特に私が必要だと思っている人生のポイントは、退院の時。
退院時は、ご本人、ご家族、主治医、ソーシャルワーカー、ケアマネージャーなどが退院時に会議を行なって、今後在宅でどうしていくか、決めていきます。
入退院を繰り返したりしていると、お口の中の環境が変わっていたり、入れ歯を紛失していたりすることもあるのですが、やはり全身管理がまず第一なので、歯科は出てこないんですね。

口腔内を管理することも、QOLを上げたり、フレイルを予防したり、とても大切なことなのに、患者さんの人生のポイントに歯科はいないことが多くて。
全国のケアマネージャーさん、主治医の先生、訪問歯科も是非活用してください。お願いします。

生きることは食べること

訪問歯科が介入することで、

  1. ①口腔衛生度があがり、誤嚥性肺炎の予防に繋がる
  2. ②治療を行うことで、咀嚼力の維持が出来る
  3. ③口腔ケア、摂食嚥下訓練を行うことで、話す、食べるといった、人が生きるために必要な機能を維持する

上記のような未来も見えてきます。
(必ずしも改善するとは言えませんが…)

QOLの向上では、実際に調査が行われており、咀嚼、介護、口腔衛生が訪問歯科によって改善されたという結果も出ています。
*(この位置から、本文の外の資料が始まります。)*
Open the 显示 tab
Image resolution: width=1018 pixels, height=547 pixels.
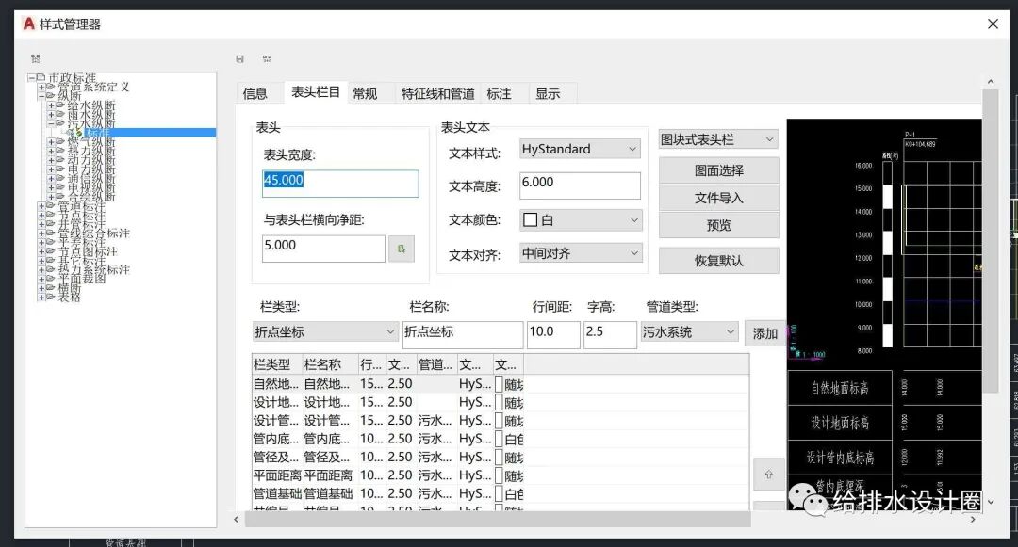tap(550, 92)
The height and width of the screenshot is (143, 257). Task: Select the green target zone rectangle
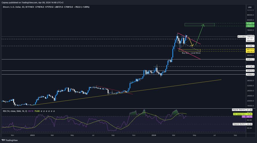pos(200,25)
在宅医療では、患者さんだけでなく、ご家族にとっての最善策を考え、取り組んでいます。
例えば、入れ歯が合わなくて痛かった場合。
入れ歯の治療をすることで、患者さんは咀嚼が楽になり、ご家族は患者さんのためだけに柔らかく刻んでいたお食事を一口大にするなど、お食事を作ることが楽になります。
また口腔ケアをすることで、口腔衛生が保たれ、誤嚥性肺炎など、様々な疾患を予防することに繋がります。
(このことについては、また次回詳しくお話します。)

『生きることは食べること』

好きなもの、食べたいですよね。
好きなものを食べると笑顔になります。
元気になれます。
この言葉を、もっと他職種の方やご家族に知っていただき、訪問歯科をもっと身近に感じていただけたらと思います。
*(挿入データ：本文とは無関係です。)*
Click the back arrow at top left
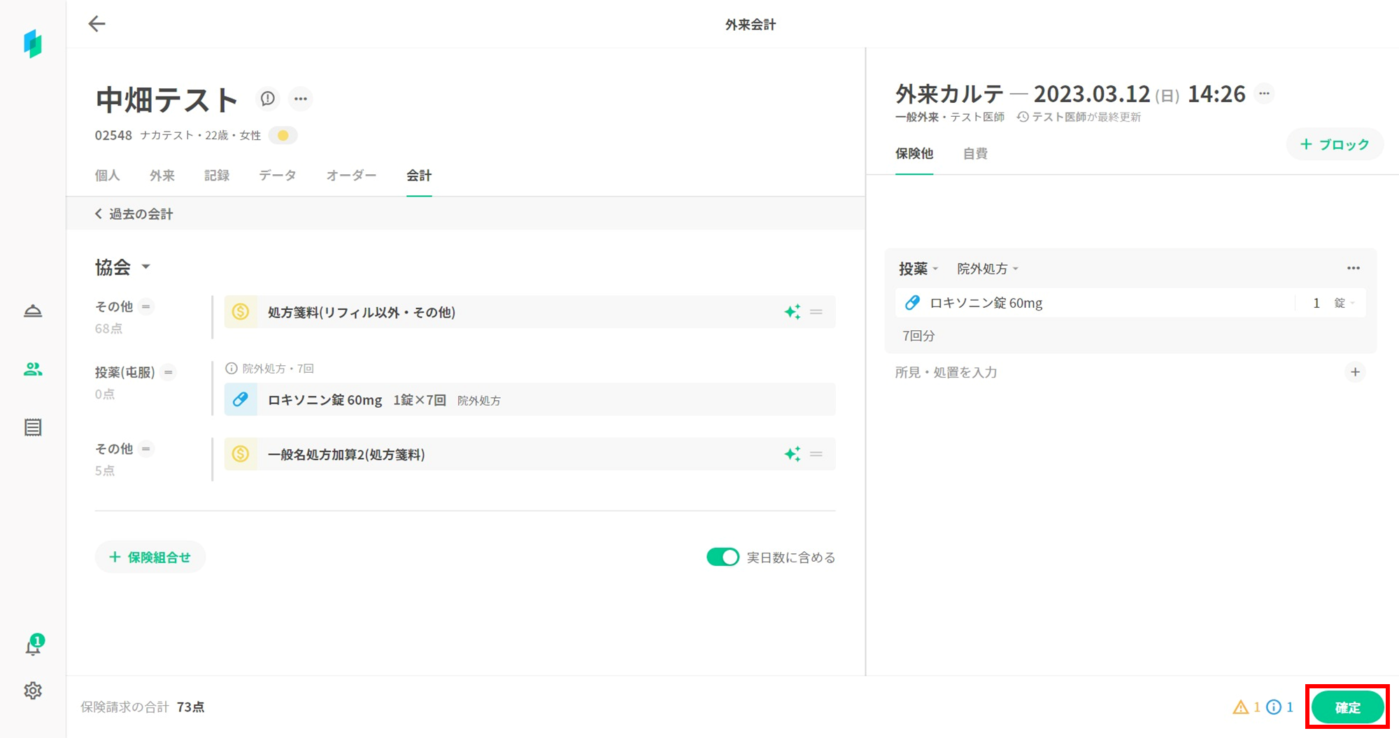The height and width of the screenshot is (738, 1399). pyautogui.click(x=97, y=24)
それと、これは個人的な意見で歯科医師、歯科衛生士に向けてですが、歯科医師、歯科衛生士が自分たちが治療してきたものが、どんな予後を辿るのか、これもみてほしいと思っています。
自分たちが作った入れ歯を患者さんが使いこなせているのか、不自由していないか、これはずーっとみていないとわかりません。
だから率先して訪問歯科診療をして欲しいです。

いまかかりつけの歯科医院の先生が訪問もしている、という歯医者さんが一生お付き合い出来る歯医者さんではないかなと私は考えます。
いい歯医者さんに出会えますように。